With Inspection and Asset Management Systems, organisations can now handle workplace safety challenges and streamline the documentation of workflows and safety-related data in ways that were not previously possible.
Nearly all new vehicles on the road are equipped with some form of advanced driver assistance systems (ADAS), including lane departure warning (LDW) and lane keeping systems (LKS). In fact, the US Department of Transportation’s National Highway Traffic Safety Administration (NHTSA) has required ADAS rear visibility technology on all vehicles sold in the US weighing less than 10,000 lbs. since May 2018, and both the European Union and the United States will require all vehicles to have autonomous emergency-braking systems and forward-collision warning systems by 2020.
The advancement of ADAS technologies represents a significant step towards the production of fully connected and automated vehicles (CAVs), with both autonomous vehicles and human drivers sharing the roads in several states and international cities, including California, Michigan, Paris, London and Beijing, with some estimates forecasting that 8 million self-driving vehicles will be sold annually by 2025.
There are numerous anticipated benefits of cars equipped with ADAS and CAVs, including fewer accidents, more free time and improved mobility. But they also present challenges when you’re planning the roadways of the present and the future.
3M has been connecting infrastructure and roadway vehicles through new materials, vertical and horizontal signage as part of the 3M Connected Roads programme, to enhance roadway safety for human drivers, vehicles equipped with ADAS, and the driverless vehicles of the future.
It’s important to understand how these vehicles will perceive and interpret their surroundings. Some might assume that the primary navigation method will utilise GPS and High Definition mapping tools. While these provide a powerful combination of data, they can be unreliable in certain conditions and may not deliver the precision or real-time data you need to ensure roadway safety. Currently, both ADAS and CAVs rely on machine vision for most driving functions. For machine vision to be safe and effective, your roads will require infrastructure such as highly detectable pavement markings and signage. Meanwhile, human drivers will continue to benefit from an infrastructure that is easy to interpret and can be seen in a range of driving conditions.

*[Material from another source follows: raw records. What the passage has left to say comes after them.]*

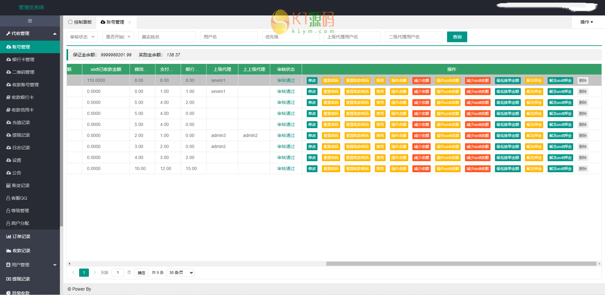
Task: Click the calculator icon next to 账变记录
Action: 9,185
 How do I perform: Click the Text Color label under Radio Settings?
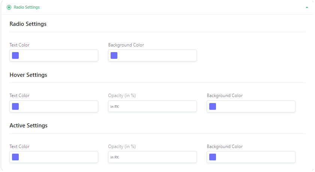point(20,45)
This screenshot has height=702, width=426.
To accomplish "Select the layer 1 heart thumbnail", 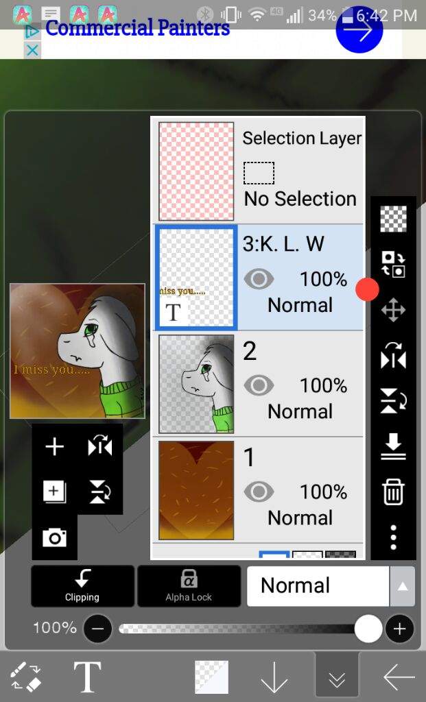I will click(196, 490).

What is highly evident for the future of workplace safety and transportation safety is the need for collaboration between stakeholders such as roadway users, government transport departments, roadway integrators, contractors and automotive manufacturers. We need to remember that there is no one single group or community that can resolve the safety challenges and reach the safety expectations set for connected vehicles. Collaboration is key.